How terrible of me to think about this this way. But I'm sure I'm not alone, I'm sure there are many people who feel the same way. Otherwise, that saying "When it rains, it pours" wouldn't mean anything to anyone. And I'm sure when these people are challenged in some way, they can't help but ask the same questions. I'm sure what we were doing wasn't wrong and didn't render some thunderbolt from the sky that began the process of acute leukemia in my mom's blood. Obviously not. Is it a bad thing to be tired of life? Not just life in a general sense, but life's daily annoyances and challenges that people are faced with everyday? Does that make you a bad person, or a weak person, or someone who doesn't know how good they have it? I'm not sure. All I know is that I was already tired, and my family was already tired, and my mom was already tired. We were all dealing with alot at the time, and probably all wondering the same exact thing. "I'm so tired of all of this. How much more can we take?" I hate that that question was answered for us, and in such a terrible, terrible way.

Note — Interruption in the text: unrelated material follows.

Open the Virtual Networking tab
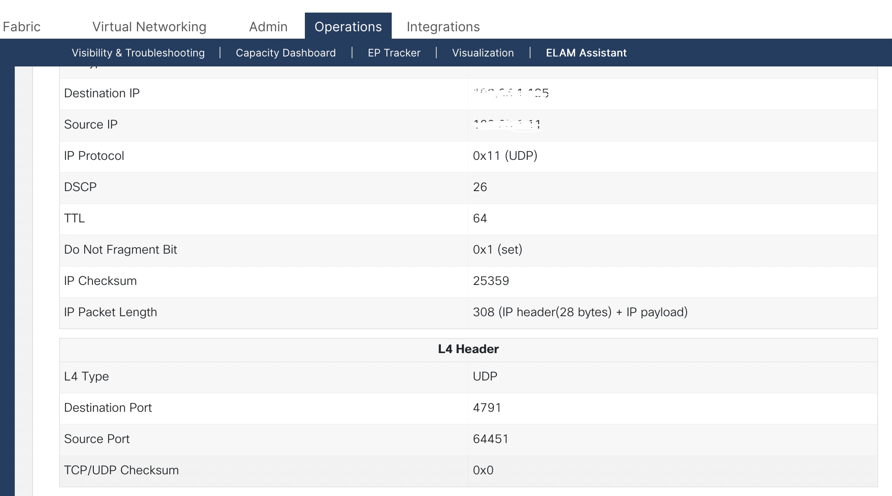Screen dimensions: 892x496 (x=149, y=26)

And at the worst time we could have ever begun to even fathom. I will never understand such things, my mind will never wrap around any of these concepts.

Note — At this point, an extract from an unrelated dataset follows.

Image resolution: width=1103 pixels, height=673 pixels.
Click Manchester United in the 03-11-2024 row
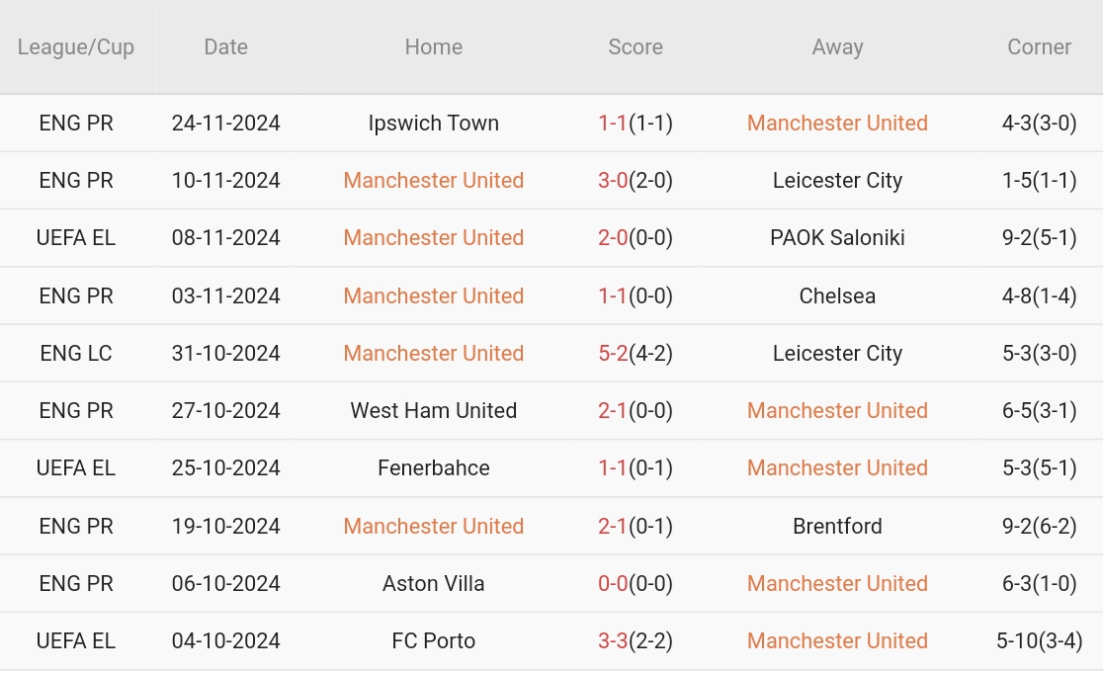(x=433, y=295)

But I do know that I am tired of my heart feeling like this, and I am tired of watching my mom struggle through chemo treatments and now infections from chemo, and I am tired of coming home to a house without her here, and I am tired of going to school and being away from her, and being distracted by thoughts of her at the hospital, sitting there and hoping for a happy distraction from her life's realities. Things that make her tired. And more importantly, I am tired of listening to people complain about very small, petty things, things that mean nearly nothing in the larger scheme of things. My hope is that after you read this, after your coffee spills all over your pant suit for work in the morning, you do not say, "How much more of this can I really take?" or "I'm so tired of this!" Trust me, this is not being "tired." "Tired" is my mom sitting in her hospital bed for weeks at a time, wishing she was in Hawaii, or Disney World, or in Texas with her best friend, anywhere but where she is. "Tired" is having 5 chemo treatments, with no hair, no eyelashes, no eyebrows, no energy, in complete exhaustion. "Tired" is having to watch all of it and pretending like everything is fine. Most people do not know this type of tired, and I hope they never will.